La plupart des contributions publiées ici apportent un véritable "travail", que ce soit un travail de concepts qui s’enracine du coté de la philosophie (les origines de la pensée sur le nombre, Aristote et la causalité, Deleuze lecteur de Leibniz.), ce que font notamment G. Benham et S. Missonnier, ou que ce travail cherche à définir le virtuel dans ses relations avec les instances freudiennes de l’appareil psychique, comme le fait S. Faure-Pragier, en développant des questions comme celle-ci : "l’inconscient est-il une réalité virtuelle ?", ou encore des travaux plus expérimentaux sur le corps et les "images-actées" comme le fait J-L. Weissberg.
Il me semble que les zones d’accord qui se dessinent si on rapproche tous les textes concernent, d’une part la reconnaissance de l’importance des changements que nous sommes en train de vivre, que S. Faure-Pragier qualifie de "découverte considérable", et d’autre part les terrains où cette "nouveauté" peut le mieux être prise en compte par les psychanalystes et les chercheurs d’autres disciplines. (...)

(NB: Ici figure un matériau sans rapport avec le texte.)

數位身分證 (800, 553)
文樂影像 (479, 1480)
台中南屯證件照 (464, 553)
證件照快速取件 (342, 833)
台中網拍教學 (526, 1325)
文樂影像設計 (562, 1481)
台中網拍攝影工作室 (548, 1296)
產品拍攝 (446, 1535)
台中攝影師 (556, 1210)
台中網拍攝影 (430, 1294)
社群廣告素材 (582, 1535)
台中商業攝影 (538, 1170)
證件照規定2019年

Le désir et ses constituants, la fantasmatisation et la pulsion donc... La voie proposée par M. Leclaire est particulièrement stimulante, puisqu’elle prend en compte directement la motricité (si importante dans l’expérience du cybermonde et de la réalité virtuelle ) et qu’elle la retrouve chez Freud liée à l’hallucination. Cette voie est une des passerelles vers les travaux de J-L.Weissberg qui s’intéresse à la liaison "main-vue" dans sa définition des images-actées : "ce sont des images à fort coefficient d’incarnation, non pas seulement de contemplation/interprétation, mais d’appropriation/activation où la main et l’oil nouent des alliances naturelles et inédites"... La main et l’oil, les alliances entre la pulsion d’emprise et la pulsion de voir ? c’est tout le champ des recherches sur perversion/castration, perversion/sublimation qui se trouve ré-activé autrement.
Autres "tracés" à passerelles multiples : les interrogations sur "le corps dans sa relation avec la technique" dans les échanges à trois de J. Perriault avec H. Lisandre et S. Missonnier notamment. Bien d’autres aspects des formes de théorisation, que l’on peut découvrir en lisant ce livre, se trouvent rattachés au corpus théorique freudien, qu’ils interrogent. Particulièrement important, le travail de S. Tisseron, qui étudie les effets des nouvelles technologies sur les repères identificatoires. Il me paraît certain que cette voie de recherche sur ce qui arrive à "l’identité" est des plus nécessaires, pour comprendre notamment les différentes pathologies qui seraient accentuées (voire peut-être même créées ?) par la pratique de l’Internet, mais aussi les nouvelles tentatives de recherche de soi (notamment pour les adolescents) que ce media rend possibles.
J’ai comme hypothèse que c’est en se donnant une réelle expérience de ces nouvelles technologies que les psychanalystes peuvent le mieux élaborer les idées qui permettent de penser ce qui est en train de modifier profondément la culture et la vie humaine sur toute la planète, et que c’est cette expérience qui leur permettra d’entendre quelque chose aux chemins que leurs analysants y prennent aussi. De ce point de vue, les apports cliniques de ce livre sont précieux. (...)
Ce livre n’augmentera en rien les "agacements" évoqués par S. Missonnier dans sa préface, n’ajoutera pas de brouillard aux discussions confuses qui masquent de plus en plus mal toutes sortes de forme de déni et de paresses, quand il s’agit de penser les conséquences et les effets de la révolution numérique. Bien au contraire, en partageant ses acquis comme ses interrogations, ce livre propose des étayages efficaces et multiples à notre désir de travailler pour comprendre ce qui vient d’arriver à la culture humaine.